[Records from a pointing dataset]
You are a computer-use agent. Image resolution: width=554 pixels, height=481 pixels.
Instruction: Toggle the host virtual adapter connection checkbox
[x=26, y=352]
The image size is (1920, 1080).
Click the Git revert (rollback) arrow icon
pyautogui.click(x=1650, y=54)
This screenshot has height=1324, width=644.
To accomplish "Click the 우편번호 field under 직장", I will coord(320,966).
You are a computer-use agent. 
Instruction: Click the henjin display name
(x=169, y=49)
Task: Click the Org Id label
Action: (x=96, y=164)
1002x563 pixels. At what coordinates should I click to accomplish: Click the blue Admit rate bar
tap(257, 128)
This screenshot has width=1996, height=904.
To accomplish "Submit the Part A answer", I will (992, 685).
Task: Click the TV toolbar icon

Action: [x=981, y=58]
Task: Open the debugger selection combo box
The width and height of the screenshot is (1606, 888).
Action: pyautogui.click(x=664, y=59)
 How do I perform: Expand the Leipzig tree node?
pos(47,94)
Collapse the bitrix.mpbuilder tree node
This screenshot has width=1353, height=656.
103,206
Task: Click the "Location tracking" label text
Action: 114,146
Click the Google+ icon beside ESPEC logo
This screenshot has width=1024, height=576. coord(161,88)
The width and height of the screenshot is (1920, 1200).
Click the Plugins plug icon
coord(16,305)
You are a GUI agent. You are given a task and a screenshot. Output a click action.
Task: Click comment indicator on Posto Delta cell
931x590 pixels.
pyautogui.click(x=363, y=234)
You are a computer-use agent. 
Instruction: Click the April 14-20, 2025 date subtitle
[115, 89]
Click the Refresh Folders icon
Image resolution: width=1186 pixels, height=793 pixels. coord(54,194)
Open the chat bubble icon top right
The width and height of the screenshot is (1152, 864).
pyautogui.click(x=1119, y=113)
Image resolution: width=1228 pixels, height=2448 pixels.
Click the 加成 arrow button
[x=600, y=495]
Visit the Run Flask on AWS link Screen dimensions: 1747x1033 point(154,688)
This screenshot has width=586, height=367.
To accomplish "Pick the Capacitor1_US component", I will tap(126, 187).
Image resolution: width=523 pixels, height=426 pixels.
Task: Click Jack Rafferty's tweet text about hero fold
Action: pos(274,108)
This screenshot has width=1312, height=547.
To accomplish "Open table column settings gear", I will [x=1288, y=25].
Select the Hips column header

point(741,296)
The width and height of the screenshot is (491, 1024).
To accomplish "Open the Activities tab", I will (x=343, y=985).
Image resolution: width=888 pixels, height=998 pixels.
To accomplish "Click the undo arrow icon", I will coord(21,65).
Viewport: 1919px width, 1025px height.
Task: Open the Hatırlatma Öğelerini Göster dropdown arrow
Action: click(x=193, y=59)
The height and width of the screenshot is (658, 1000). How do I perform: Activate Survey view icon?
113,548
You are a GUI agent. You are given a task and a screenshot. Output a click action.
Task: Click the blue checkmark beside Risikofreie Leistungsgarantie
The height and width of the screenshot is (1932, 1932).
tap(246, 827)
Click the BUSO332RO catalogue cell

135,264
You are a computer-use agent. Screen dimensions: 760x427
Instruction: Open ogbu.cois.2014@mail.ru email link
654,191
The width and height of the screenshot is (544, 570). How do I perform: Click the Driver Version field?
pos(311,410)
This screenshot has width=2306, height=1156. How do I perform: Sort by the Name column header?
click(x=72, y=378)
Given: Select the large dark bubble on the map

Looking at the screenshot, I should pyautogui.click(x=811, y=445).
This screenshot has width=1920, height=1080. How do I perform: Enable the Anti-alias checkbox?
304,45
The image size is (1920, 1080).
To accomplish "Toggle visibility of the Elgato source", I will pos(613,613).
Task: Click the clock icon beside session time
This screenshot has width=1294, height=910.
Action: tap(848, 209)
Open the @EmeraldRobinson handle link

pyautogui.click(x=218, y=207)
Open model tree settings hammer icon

* DO THIS *
Reproduce verbatim the lines of the listing from the line containing "Task: Open the debugger selection combo box" through the line containing "This screenshot has width=1024, height=576.", including both of those lines.

* TASK ANSWER *
Task: Open the debugger selection combo box
The width and height of the screenshot is (1606, 888).
Action: pyautogui.click(x=664, y=59)
 How do I perform: Expand the Leipzig tree node?
pos(47,94)
Collapse the bitrix.mpbuilder tree node
This screenshot has width=1353, height=656.
103,206
Task: Click the "Location tracking" label text
Action: 114,146
Click the Google+ icon beside ESPEC logo
This screenshot has width=1024, height=576. coord(161,88)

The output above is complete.